## Fragmento del documento
====

'Competencia oficial': una farsa para reírse de los farsantes

Penélope Cruz, en 'Competencia oficial'.

No se puede decir que Competencia oficial sea la sátira cultural más afilada de los últimos tiempos. No hay que ir muy lejos para otorgar ese honor: en enero se emitía en la Ser Los Valientes, capítulo del programa de Juan Carlos Ortega en el que un actor ficticio era entrevistado por una susurrante locutora de radio que podría o no podría estar inspirada en Mara Torres. Una conversación de besugos en la que la entrevistadora asentía ante cada alegato pretendidamente valiente y cada frase manida que recitaba el actor, un tal Pablo Cantero que estaba a punto de estrenar un documental que criticaba el algoritmo de Netflix, producido por Netflix, y preparaba una obra de teatro que se proponía denunciar las injusticias. “¿Qué injusticias?”, preguntaba la locutora. “Todas. Por orden alfabético, de la A a la Z”, respondía él.

No ayuda a evitar comparaciones que ese Pablo Cantero fuera un actor argentino. Bien podría haberse llamado Iván Torres, como el personaje que interpreta Óscar Martínez en la película de  Mariano Cohn y Gastón Duprat. Iván también es un artista de renombre con una carrera comprometida, y también es un farsante, como quedará claro a lo largo de Competencia oficial. Todo es una farsa en esta comedia producida en España, pero con sabor argentino, que quiere reírse del llamado cine de prestigio y el motor que, según el guion de Cohn y los hermanos Duprat, guía dicho cine: el ego.

Un empresario multimillonario en plena crisis existencial se despierta un día con la necesidad de ser recordado como algo más que un magnate de la industria farmacéutica. ¿Servirá con construir un puente diseñado por un arquitecto famoso? No, finalmente se decanta por producir una película. Pero una película de las que van a festivales y ganan premios, dirigida por el mejor cineasta y protagonizada por los mejores actores. Sus intenciones y anhelos, así como las de los demás personajes que aparecerán después, son tan cristalinos como infantiles: la película no es más que el capricho de un viejo que quiere dejar su huella. “Que se sepa que la he producido yo”, dice. Cuando una obra artística nace de un deseo tan egoísta y deshonesto, mal vamos.

La directora elegida es Lola Cuevas (Penélope Cruz), una extravagante autora alabada por crítica y premios que, avisa, hará la película suya y no atenderá a exigencias ni imposiciones. Ella decide que los dos protagonistas sean Iván Torres, leyenda de la interpretación y maestro de actores, y Félix Rivero, estrella española que trabaja habitualmente en Hollywood, y que no sin intención está interpretado por Antonio Banderas. Juntos los tres se embarcarán en la tarea de adaptar al cine una laureada novela, por supuesto, escrita por un premio Nobel. Lola, bestia creativa indomable, planea hacer una interpretación muy libre. “Dejarás al menos un poco de la novela, ¿no? Que los derechos me han salido por un ojo de la cara”, le suplica el resignado productor.

====

## Datos recopilados
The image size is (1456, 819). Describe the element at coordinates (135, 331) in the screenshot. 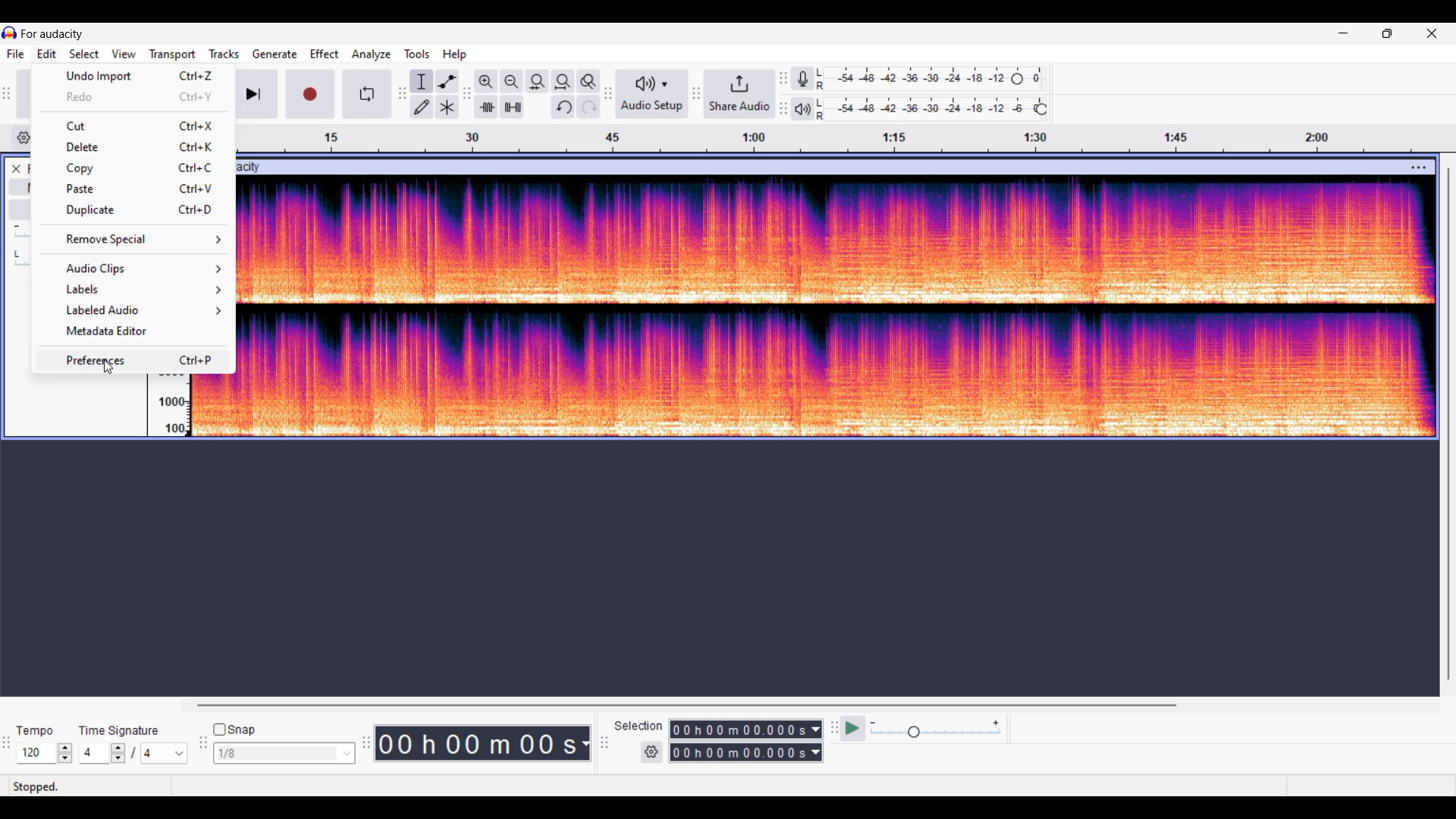

I see `Metadata editor` at that location.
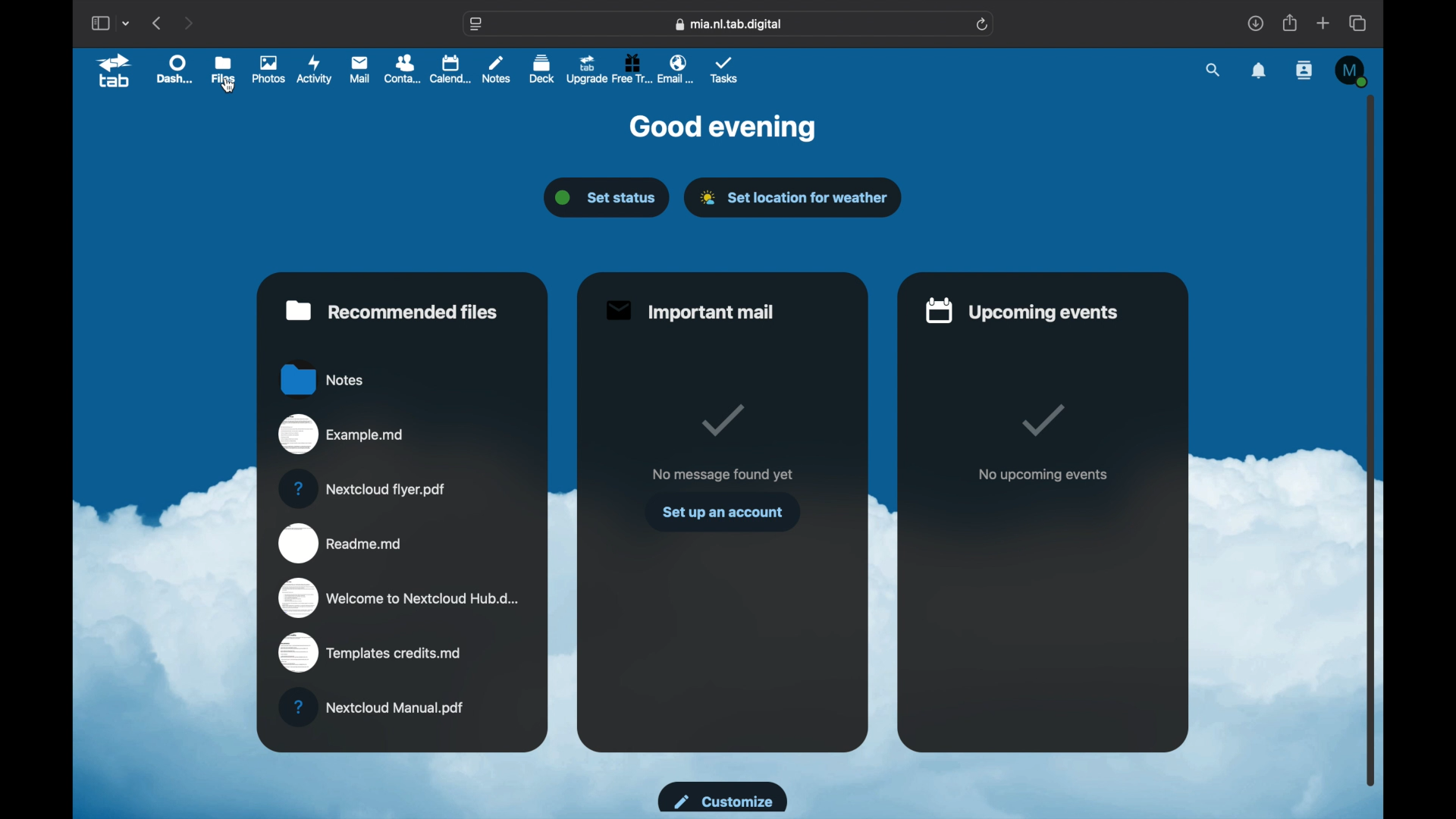 This screenshot has width=1456, height=819. I want to click on example.md, so click(339, 434).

====

## Instrucción
Según la reseña, ¿de qué industria es magnate el empresario que decide producir la película? Por favor, usa solo la reseña y no el material.

## Respuesta completa
De la industria farmacéutica.